「著作権」というのは、なにかを創作した時点で自動的に権利が発生するものです。つまり、どこかに届けることなく、権利が発生するものなのです。
ある著作物がひじょうに優れたもので、多くの人がそれを手に入れたいと考えているとしましょう。
その場合、著作物を創作した人は、その著作物の権利をもった著作権者となるので、当然のことながら、第三者からそれが使用(利用)されるたびに、膨大な著作権料(使用料)が入ることになります。つまり、儲かるというわけです。
それが小説や絵画でも、または歌詞や彫刻、映画であっても、同様です。

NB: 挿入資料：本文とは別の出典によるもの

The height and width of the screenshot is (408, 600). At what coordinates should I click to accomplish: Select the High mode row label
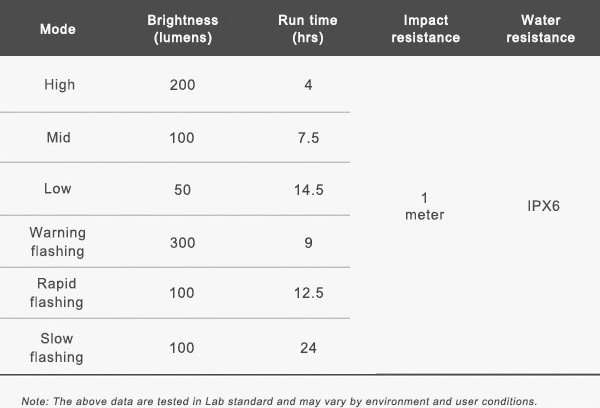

ところで、自分の著作物と同じようにも見える(かなり似ている)作品が、偶然に他人によって作られていた場合、その権利はどうなるのでしょうか。
たとえば、自分が創作した「絵」や「俳句」、「詩」、あるいは「音楽」といった著作物と、偶然にも同じように見える作品といったケースです。
著作権には届出が不要といいましたが、こうした場合、無名の人にとっては(有名人でもない限り)、その著作物(作品)を最初に作ったのが自分であると証明する手立てが得にくいという側面があります。
自分で「これは何年の何月何日に、私が作りました」、あるいは「私にはその著作権があります」と言っても、それだけでは第三者に示す証拠とはならないからです。
作品の明らかな盗作(または著作権侵害)の場合はその限りではありませんが、2つの作品が偶然にも似かよってしまう、あるいは同一のものができてしまう、といったケースもあるでしょう。
実は、こうした偶然に作られた同一作品の場合には、それぞれの作品に著作権が発生しているのです。だから、両者ともに不都合が生じることもありえます。
それでも、やはり先に作品を作った人のほうに利益が集中することでしょう。あるいは、先に作品を作っていた者が、その後に偶然同じ作品を作った人のことを「盗作したにちがいない」あるいは「著作権侵害だ」として、訴えることもあるかもしれません。
訴えられるほうは「真似ではない、偶然に同じものができたんだ」と言い張るでしょうし、また訴えるほうにしても、それが盗作であるという証拠がない限り、それ以上は何も言えないのです。
このようなことは、稀にしか起こらないと思います。しかし、こうした混乱も、著作権に登録制度がないことから(つまり、創作の事実を立証するための届出が著作権に設けられていないことから)、まま起こりうることなのです。